[Data section]

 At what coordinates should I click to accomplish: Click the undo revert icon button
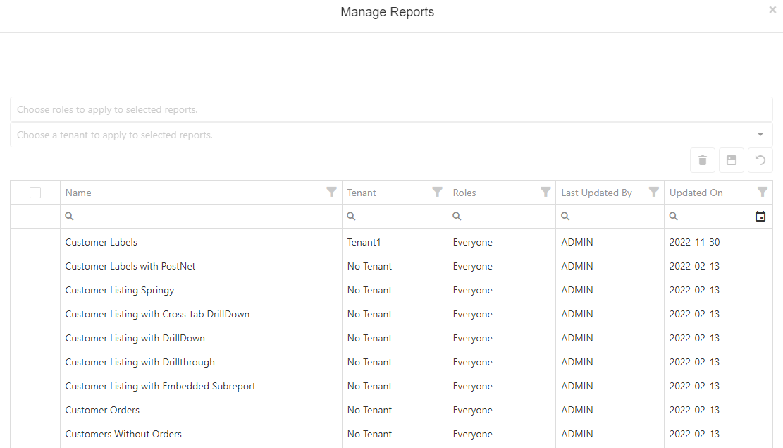760,160
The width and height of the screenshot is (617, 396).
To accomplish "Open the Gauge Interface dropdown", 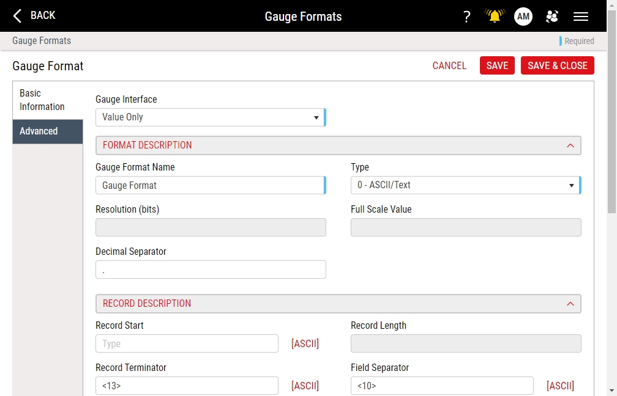I will point(210,117).
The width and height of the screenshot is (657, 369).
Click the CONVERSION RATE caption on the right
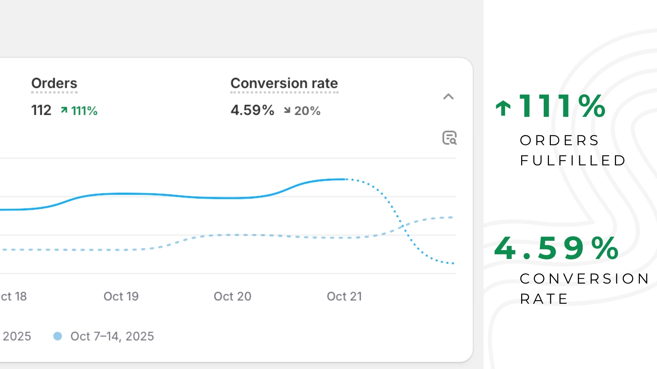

[/Data section]

Description of the task: Your task is to return each line of the data above that contains the string "width".

Result below:
The width and height of the screenshot is (617, 396).
The width and height of the screenshot is (657, 369).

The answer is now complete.